▸ **Instructions to follow**
Using the listing below, return every line that includes "Open".

▸ **Supplied data**
________
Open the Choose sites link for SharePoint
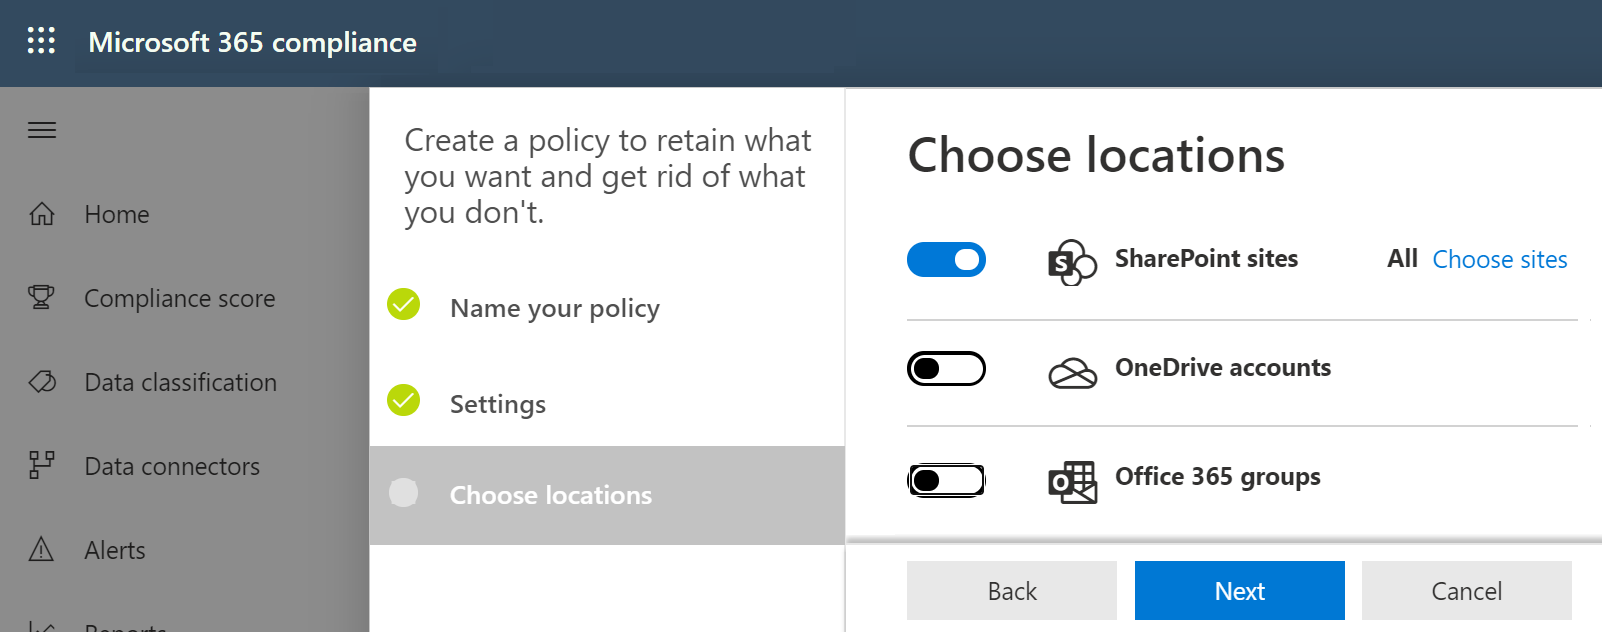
________
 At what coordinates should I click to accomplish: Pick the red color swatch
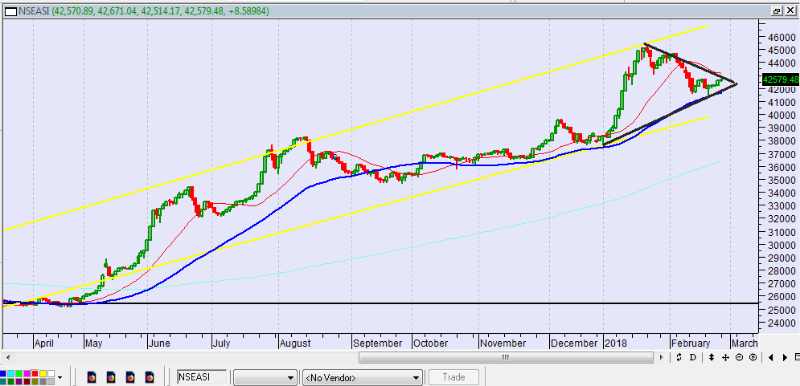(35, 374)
________
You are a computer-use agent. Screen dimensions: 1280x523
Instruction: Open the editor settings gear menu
________
▸ **Answer to the problem**
Open the Choose sites link for SharePoint
Instruction: Open the editor settings gear menu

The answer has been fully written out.